Reproduce the records below in full and without edits, omitting images.

### INPUT RECORDS ###

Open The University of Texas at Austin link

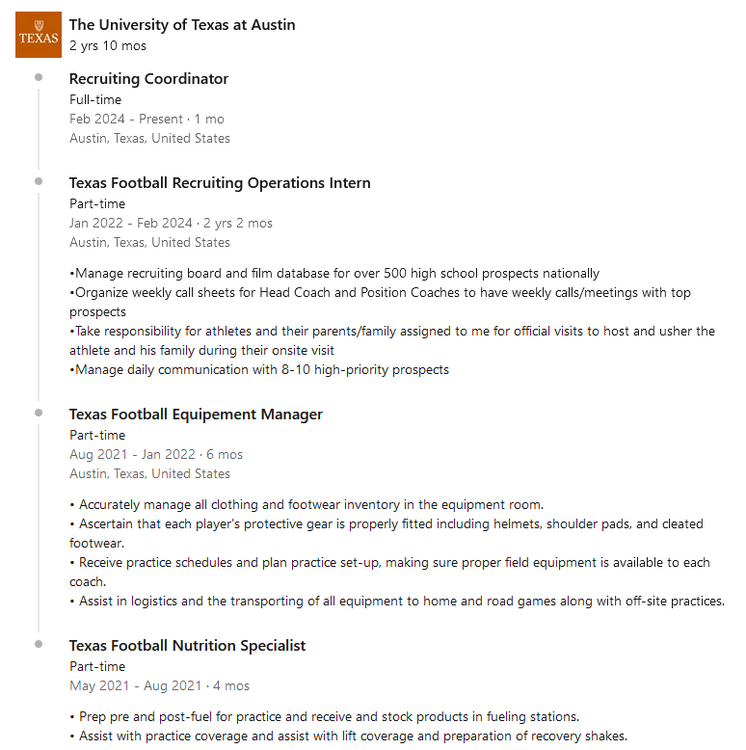point(182,25)
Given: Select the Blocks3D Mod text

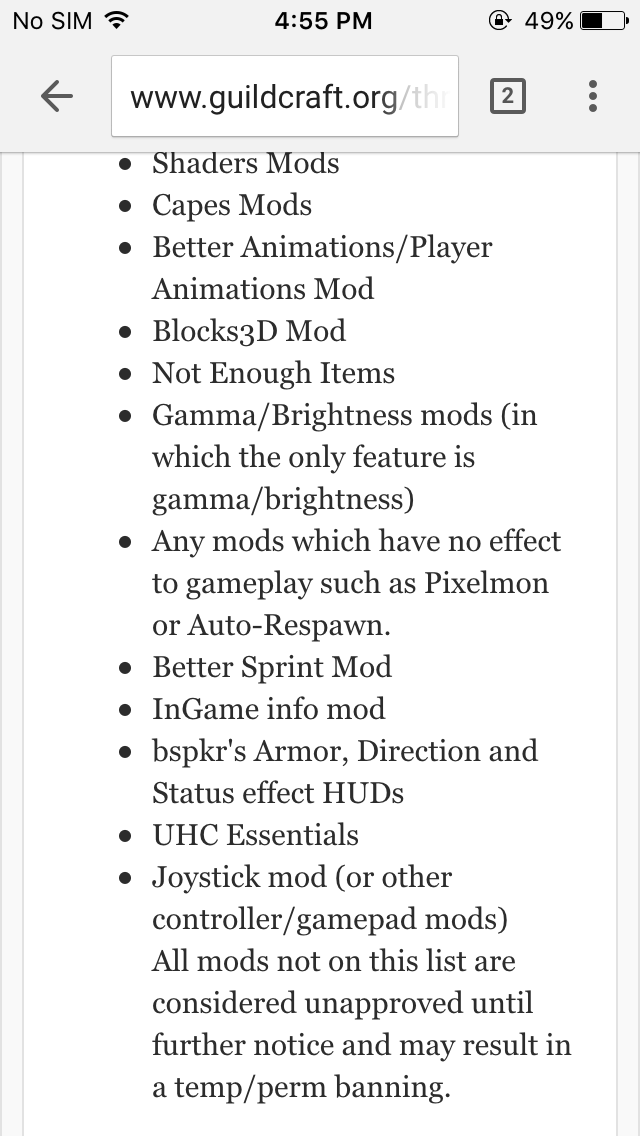Looking at the screenshot, I should [x=249, y=332].
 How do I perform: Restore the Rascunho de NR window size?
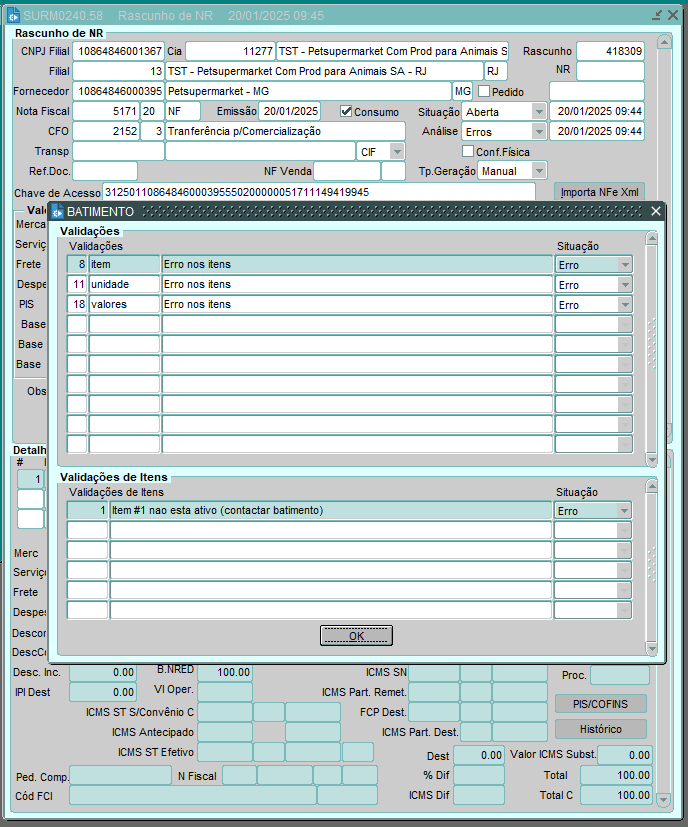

###

◆ TASK OUTPUT ◆
Open The University of Texas at Austin link

point(182,25)
Given: Select the Blocks3D Mod text

Looking at the screenshot, I should [x=249, y=332].
 How do I perform: Restore the Rascunho de NR window size?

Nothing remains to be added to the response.